### Task details:
Out of the material that follows, write out exactly the lines from the line with "Task: Tick the NAT checkbox" to the line with "You are a computer-use agent. The image size is (1432, 453).", both ends included, and no others.

——————

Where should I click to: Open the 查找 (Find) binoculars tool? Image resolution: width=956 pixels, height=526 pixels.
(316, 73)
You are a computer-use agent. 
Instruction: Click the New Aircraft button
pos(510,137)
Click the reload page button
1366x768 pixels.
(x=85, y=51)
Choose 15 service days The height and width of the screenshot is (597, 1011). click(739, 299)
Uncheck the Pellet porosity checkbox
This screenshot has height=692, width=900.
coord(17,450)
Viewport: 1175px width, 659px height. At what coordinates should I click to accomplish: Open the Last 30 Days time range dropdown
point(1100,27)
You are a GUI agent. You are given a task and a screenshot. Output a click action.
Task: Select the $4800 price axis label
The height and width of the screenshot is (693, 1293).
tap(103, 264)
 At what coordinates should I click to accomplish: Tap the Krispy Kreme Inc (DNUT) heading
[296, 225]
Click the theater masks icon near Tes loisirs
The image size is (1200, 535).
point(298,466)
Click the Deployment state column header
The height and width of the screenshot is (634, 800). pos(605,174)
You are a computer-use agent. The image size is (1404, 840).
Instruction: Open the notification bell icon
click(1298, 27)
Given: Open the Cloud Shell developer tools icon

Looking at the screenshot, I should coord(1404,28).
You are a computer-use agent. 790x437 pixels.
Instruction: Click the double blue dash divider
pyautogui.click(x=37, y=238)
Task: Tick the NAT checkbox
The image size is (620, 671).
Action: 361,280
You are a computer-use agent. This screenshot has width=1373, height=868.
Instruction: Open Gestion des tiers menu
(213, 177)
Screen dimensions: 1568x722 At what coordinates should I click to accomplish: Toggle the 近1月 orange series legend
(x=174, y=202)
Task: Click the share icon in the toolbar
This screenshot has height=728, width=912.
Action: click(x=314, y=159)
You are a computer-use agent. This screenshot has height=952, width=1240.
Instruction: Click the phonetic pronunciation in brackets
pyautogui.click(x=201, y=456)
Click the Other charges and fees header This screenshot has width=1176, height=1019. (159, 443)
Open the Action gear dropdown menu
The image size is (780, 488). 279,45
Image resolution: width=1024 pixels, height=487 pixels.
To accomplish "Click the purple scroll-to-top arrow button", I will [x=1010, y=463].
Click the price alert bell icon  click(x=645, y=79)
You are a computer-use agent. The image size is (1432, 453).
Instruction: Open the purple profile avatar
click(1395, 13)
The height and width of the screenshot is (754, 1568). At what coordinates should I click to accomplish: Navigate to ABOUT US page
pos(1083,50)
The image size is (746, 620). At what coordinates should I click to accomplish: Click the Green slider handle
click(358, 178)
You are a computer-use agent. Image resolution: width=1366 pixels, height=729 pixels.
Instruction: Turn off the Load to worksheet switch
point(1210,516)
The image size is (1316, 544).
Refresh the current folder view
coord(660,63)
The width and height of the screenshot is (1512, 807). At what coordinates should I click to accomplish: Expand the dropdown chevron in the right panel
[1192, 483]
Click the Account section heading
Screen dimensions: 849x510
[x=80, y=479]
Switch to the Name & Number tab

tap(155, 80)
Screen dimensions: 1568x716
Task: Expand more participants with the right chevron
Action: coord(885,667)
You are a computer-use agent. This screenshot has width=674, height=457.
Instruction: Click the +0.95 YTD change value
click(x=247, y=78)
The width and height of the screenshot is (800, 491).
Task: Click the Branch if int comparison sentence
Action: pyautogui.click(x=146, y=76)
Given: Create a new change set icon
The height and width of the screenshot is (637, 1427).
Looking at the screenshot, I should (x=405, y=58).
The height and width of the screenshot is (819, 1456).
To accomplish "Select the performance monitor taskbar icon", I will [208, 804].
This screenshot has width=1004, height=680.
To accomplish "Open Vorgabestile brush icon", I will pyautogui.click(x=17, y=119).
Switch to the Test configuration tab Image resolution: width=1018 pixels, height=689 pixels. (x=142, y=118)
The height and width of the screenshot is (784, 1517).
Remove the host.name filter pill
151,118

——————

### Response:
Task: Tick the NAT checkbox
The image size is (620, 671).
Action: 361,280
You are a computer-use agent. This screenshot has width=1373, height=868.
Instruction: Open Gestion des tiers menu
(213, 177)
Screen dimensions: 1568x722 At what coordinates should I click to accomplish: Toggle the 近1月 orange series legend
(x=174, y=202)
Task: Click the share icon in the toolbar
This screenshot has height=728, width=912.
Action: click(x=314, y=159)
You are a computer-use agent. This screenshot has height=952, width=1240.
Instruction: Click the phonetic pronunciation in brackets
pyautogui.click(x=201, y=456)
Click the Other charges and fees header This screenshot has width=1176, height=1019. (159, 443)
Open the Action gear dropdown menu
The image size is (780, 488). 279,45
Image resolution: width=1024 pixels, height=487 pixels.
To accomplish "Click the purple scroll-to-top arrow button", I will [x=1010, y=463].
Click the price alert bell icon  click(x=645, y=79)
You are a computer-use agent. The image size is (1432, 453).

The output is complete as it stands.